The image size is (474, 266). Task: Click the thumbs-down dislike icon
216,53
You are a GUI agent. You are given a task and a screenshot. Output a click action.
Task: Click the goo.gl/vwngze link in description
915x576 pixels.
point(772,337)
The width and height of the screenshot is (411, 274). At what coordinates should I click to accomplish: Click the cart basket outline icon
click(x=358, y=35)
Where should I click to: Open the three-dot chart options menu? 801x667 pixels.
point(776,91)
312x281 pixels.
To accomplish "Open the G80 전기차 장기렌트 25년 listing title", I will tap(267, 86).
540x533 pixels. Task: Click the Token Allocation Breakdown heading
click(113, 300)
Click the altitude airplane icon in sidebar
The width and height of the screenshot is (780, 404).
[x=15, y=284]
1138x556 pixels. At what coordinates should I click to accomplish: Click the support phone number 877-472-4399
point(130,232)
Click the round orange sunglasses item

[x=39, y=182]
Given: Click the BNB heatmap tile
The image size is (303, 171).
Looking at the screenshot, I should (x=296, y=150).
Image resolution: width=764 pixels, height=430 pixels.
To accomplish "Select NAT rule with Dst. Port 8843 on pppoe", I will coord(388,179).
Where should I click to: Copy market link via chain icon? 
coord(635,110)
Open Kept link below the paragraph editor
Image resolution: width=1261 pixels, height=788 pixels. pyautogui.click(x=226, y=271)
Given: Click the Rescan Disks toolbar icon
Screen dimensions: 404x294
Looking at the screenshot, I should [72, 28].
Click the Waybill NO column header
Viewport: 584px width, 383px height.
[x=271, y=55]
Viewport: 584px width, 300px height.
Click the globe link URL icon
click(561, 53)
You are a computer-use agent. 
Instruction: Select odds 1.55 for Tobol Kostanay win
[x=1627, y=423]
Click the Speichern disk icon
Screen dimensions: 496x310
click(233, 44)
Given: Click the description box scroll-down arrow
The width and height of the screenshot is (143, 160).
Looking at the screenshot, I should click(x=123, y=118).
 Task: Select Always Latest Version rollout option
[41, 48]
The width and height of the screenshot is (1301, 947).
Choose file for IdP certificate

##############################

**Task goal**
Set down the data once more, word for word.

**Result for this exercise**
The image size is (474, 266). Task: Click the thumbs-down dislike icon
216,53
You are a GUI agent. You are given a task and a screenshot. Output a click action.
Task: Click the goo.gl/vwngze link in description
915x576 pixels.
point(772,337)
The width and height of the screenshot is (411, 274). At what coordinates should I click to accomplish: Click the cart basket outline icon
click(x=358, y=35)
Where should I click to: Open the three-dot chart options menu? 801x667 pixels.
point(776,91)
312x281 pixels.
To accomplish "Open the G80 전기차 장기렌트 25년 listing title", I will tap(267, 86).
540x533 pixels. Task: Click the Token Allocation Breakdown heading
click(113, 300)
Click the altitude airplane icon in sidebar
The width and height of the screenshot is (780, 404).
[x=15, y=284]
1138x556 pixels. At what coordinates should I click to accomplish: Click the support phone number 877-472-4399
point(130,232)
Click the round orange sunglasses item

[x=39, y=182]
Given: Click the BNB heatmap tile
The image size is (303, 171).
Looking at the screenshot, I should (x=296, y=150).
Image resolution: width=764 pixels, height=430 pixels.
To accomplish "Select NAT rule with Dst. Port 8843 on pppoe", I will coord(388,179).
Where should I click to: Copy market link via chain icon? 
coord(635,110)
Open Kept link below the paragraph editor
Image resolution: width=1261 pixels, height=788 pixels. pyautogui.click(x=226, y=271)
Given: Click the Rescan Disks toolbar icon
Screen dimensions: 404x294
Looking at the screenshot, I should [72, 28].
Click the Waybill NO column header
Viewport: 584px width, 383px height.
[x=271, y=55]
Viewport: 584px width, 300px height.
Click the globe link URL icon
click(561, 53)
You are a computer-use agent. 
Instruction: Select odds 1.55 for Tobol Kostanay win
[x=1627, y=423]
Click the Speichern disk icon
Screen dimensions: 496x310
click(233, 44)
Given: Click the description box scroll-down arrow
The width and height of the screenshot is (143, 160).
Looking at the screenshot, I should click(x=123, y=118).
 Task: Select Always Latest Version rollout option
[41, 48]
The width and height of the screenshot is (1301, 947).
Choose file for IdP certificate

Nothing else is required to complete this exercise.